> Required work
Every line of the records below from the line with "Image resolution: width=1568" up to and including the line with "600x389 pixels." must be reproduced exactly, and no line outside that range.

> The data
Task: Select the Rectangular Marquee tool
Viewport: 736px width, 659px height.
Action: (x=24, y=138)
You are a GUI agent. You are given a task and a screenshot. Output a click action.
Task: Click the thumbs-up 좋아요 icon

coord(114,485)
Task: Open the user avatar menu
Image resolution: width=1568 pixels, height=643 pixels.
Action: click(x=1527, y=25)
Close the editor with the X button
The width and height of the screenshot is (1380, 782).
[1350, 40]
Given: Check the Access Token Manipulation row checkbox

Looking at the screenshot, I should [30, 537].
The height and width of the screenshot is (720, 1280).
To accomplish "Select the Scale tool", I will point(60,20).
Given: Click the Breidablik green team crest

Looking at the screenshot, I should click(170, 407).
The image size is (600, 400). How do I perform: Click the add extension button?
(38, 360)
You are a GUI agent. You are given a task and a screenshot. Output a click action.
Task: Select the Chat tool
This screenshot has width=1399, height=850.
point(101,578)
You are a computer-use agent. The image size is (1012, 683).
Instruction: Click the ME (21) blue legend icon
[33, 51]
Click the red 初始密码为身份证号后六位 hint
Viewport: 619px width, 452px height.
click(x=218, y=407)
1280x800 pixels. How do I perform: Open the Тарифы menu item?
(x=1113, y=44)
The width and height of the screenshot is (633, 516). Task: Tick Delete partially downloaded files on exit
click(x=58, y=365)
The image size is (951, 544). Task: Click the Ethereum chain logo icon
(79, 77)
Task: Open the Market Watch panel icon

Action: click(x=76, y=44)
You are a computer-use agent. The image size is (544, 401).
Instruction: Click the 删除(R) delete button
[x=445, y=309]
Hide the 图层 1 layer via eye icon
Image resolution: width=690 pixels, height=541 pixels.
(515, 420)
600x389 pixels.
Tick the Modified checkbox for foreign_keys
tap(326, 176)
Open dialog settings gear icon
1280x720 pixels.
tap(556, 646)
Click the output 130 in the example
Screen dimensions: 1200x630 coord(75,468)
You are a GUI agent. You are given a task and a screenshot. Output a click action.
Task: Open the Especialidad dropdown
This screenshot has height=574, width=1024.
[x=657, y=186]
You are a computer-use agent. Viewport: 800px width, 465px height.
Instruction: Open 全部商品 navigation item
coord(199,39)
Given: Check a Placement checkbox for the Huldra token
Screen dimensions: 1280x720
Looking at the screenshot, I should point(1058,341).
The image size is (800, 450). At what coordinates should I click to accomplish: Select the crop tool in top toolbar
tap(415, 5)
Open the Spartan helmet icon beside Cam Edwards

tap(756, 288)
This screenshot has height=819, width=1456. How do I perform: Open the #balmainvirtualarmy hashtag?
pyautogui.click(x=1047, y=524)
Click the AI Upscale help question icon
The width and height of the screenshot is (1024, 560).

> Task output
Image resolution: width=1568 pixels, height=643 pixels.
Action: click(x=1527, y=25)
Close the editor with the X button
The width and height of the screenshot is (1380, 782).
[1350, 40]
Given: Check the Access Token Manipulation row checkbox

Looking at the screenshot, I should [30, 537].
The height and width of the screenshot is (720, 1280).
To accomplish "Select the Scale tool", I will point(60,20).
Given: Click the Breidablik green team crest

Looking at the screenshot, I should click(170, 407).
The image size is (600, 400). How do I perform: Click the add extension button?
(38, 360)
You are a GUI agent. You are given a task and a screenshot. Output a click action.
Task: Select the Chat tool
This screenshot has width=1399, height=850.
point(101,578)
You are a computer-use agent. The image size is (1012, 683).
Instruction: Click the ME (21) blue legend icon
[33, 51]
Click the red 初始密码为身份证号后六位 hint
Viewport: 619px width, 452px height.
click(x=218, y=407)
1280x800 pixels. How do I perform: Open the Тарифы menu item?
(x=1113, y=44)
The width and height of the screenshot is (633, 516). Task: Tick Delete partially downloaded files on exit
click(x=58, y=365)
The image size is (951, 544). Task: Click the Ethereum chain logo icon
(79, 77)
Task: Open the Market Watch panel icon

Action: click(x=76, y=44)
You are a computer-use agent. The image size is (544, 401).
Instruction: Click the 删除(R) delete button
[x=445, y=309]
Hide the 图层 1 layer via eye icon
Image resolution: width=690 pixels, height=541 pixels.
(515, 420)
600x389 pixels.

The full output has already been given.